• _ASSIGNMENT_
State, as a single number, how many lines in the data below contain "computer".

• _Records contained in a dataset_
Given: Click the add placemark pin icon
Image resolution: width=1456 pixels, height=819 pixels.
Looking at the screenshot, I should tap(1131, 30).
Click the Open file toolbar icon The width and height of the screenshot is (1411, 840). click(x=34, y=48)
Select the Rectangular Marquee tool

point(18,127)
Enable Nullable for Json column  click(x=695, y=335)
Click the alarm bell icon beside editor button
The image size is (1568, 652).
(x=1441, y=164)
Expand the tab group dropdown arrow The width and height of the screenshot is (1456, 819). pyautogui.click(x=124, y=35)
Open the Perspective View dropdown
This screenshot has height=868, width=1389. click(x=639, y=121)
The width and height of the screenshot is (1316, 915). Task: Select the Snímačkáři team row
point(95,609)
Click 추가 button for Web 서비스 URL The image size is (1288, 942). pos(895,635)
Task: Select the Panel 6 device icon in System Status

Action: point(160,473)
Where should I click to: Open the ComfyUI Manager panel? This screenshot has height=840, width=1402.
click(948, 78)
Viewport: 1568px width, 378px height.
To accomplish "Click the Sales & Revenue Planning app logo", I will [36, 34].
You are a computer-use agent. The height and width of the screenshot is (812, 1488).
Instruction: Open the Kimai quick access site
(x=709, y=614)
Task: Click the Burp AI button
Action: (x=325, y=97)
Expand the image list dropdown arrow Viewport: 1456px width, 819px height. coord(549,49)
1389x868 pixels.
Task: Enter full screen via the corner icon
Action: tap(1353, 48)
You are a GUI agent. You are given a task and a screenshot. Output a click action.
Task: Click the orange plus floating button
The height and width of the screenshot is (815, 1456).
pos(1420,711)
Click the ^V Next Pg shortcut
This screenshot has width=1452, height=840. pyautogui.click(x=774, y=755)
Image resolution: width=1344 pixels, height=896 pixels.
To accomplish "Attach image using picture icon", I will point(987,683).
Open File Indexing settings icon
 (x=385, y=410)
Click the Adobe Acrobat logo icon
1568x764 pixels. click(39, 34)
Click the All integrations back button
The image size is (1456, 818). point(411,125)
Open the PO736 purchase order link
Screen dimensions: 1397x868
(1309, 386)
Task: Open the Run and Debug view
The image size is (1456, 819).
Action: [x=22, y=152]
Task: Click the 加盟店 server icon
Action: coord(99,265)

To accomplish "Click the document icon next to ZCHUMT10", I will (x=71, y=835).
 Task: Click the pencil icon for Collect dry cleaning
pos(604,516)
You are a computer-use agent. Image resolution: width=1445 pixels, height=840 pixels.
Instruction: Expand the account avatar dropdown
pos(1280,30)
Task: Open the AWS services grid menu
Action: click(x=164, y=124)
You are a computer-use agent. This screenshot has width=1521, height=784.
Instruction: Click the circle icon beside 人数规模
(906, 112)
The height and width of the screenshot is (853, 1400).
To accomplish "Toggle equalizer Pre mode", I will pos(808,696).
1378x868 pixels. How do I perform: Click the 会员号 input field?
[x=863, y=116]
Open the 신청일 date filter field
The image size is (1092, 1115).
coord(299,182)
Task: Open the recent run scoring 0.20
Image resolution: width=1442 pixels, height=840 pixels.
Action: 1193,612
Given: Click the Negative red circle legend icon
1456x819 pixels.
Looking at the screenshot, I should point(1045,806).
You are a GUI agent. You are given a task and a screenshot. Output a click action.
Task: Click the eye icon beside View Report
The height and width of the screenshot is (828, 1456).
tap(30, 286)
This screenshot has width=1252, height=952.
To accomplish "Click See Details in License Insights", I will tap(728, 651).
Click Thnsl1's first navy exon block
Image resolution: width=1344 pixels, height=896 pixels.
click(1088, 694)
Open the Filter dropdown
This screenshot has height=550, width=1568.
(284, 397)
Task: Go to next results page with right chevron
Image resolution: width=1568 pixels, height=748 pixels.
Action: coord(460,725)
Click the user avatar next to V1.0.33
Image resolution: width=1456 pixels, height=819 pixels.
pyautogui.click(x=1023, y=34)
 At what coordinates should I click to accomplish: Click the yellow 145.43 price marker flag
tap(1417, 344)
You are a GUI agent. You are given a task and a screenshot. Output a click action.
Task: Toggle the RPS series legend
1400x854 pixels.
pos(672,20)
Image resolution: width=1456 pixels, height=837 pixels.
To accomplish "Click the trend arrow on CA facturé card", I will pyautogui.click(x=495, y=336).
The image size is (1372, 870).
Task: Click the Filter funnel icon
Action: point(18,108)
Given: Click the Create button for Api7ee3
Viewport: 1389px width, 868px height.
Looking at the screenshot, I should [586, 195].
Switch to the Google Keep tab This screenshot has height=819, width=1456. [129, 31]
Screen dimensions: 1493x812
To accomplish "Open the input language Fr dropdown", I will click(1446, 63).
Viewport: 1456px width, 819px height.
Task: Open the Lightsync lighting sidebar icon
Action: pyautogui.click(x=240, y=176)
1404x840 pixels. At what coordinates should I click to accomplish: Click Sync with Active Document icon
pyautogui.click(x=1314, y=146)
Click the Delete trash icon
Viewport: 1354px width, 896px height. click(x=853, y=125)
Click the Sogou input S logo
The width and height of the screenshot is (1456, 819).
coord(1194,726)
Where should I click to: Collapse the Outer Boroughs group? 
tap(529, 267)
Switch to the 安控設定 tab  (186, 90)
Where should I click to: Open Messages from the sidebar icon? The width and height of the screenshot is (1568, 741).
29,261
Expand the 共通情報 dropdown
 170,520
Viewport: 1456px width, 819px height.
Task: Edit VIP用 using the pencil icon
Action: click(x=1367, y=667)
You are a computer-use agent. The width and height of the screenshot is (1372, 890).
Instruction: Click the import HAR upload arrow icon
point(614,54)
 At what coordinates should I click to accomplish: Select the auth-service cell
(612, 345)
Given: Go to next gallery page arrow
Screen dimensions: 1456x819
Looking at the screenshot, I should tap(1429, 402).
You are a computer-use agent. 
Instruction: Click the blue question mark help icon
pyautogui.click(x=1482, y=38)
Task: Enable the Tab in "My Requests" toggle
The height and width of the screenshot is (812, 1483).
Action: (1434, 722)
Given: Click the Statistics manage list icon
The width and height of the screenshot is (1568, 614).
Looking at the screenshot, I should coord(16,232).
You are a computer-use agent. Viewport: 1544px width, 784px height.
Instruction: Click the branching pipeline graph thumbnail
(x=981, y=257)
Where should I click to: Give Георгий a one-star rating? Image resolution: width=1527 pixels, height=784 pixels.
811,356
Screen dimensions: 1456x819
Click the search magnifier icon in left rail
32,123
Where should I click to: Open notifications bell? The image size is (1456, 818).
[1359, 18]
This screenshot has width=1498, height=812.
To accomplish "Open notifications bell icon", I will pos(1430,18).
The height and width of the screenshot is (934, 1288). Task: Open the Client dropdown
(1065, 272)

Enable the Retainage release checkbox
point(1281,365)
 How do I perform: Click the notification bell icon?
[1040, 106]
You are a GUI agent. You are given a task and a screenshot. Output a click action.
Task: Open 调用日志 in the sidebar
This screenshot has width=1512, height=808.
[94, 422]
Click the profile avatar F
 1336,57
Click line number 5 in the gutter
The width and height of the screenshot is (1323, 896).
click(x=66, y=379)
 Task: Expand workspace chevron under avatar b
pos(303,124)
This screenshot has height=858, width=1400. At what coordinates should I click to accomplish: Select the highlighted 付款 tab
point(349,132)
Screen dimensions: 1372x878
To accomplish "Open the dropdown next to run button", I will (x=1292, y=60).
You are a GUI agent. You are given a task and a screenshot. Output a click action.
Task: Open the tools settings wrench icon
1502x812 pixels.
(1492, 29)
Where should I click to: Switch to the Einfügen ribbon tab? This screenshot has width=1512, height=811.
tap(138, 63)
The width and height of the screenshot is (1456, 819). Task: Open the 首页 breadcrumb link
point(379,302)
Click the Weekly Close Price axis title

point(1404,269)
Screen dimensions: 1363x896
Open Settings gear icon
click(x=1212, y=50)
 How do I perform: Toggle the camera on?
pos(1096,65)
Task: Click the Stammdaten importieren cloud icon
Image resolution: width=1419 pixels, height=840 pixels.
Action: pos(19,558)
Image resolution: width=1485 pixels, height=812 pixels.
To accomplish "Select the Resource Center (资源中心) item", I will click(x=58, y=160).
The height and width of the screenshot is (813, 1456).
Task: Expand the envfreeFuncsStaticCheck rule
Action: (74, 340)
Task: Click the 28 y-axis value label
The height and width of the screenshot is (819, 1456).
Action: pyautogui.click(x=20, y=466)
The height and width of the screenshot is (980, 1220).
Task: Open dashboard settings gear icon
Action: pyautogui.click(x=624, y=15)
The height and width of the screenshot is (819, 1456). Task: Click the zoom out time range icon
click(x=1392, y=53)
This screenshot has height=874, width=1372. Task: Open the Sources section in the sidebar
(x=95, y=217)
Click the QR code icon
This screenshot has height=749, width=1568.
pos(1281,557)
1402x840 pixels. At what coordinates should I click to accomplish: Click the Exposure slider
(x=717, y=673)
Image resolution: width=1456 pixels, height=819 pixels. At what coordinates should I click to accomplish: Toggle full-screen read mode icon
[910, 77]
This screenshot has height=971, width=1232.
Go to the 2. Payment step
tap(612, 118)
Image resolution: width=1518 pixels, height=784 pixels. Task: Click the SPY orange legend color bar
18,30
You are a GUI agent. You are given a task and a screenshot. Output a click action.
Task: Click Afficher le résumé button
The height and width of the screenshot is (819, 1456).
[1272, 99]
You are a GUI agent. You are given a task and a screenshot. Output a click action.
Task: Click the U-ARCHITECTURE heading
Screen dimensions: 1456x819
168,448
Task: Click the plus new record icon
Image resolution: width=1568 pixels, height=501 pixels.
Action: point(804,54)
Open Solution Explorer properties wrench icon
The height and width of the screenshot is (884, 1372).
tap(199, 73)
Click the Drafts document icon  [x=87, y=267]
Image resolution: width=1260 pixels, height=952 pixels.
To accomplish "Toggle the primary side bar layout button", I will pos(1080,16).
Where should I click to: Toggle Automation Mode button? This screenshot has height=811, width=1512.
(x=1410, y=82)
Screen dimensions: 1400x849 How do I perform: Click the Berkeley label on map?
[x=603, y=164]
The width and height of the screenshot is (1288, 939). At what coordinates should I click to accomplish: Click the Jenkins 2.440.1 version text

• _RESPONSE_
6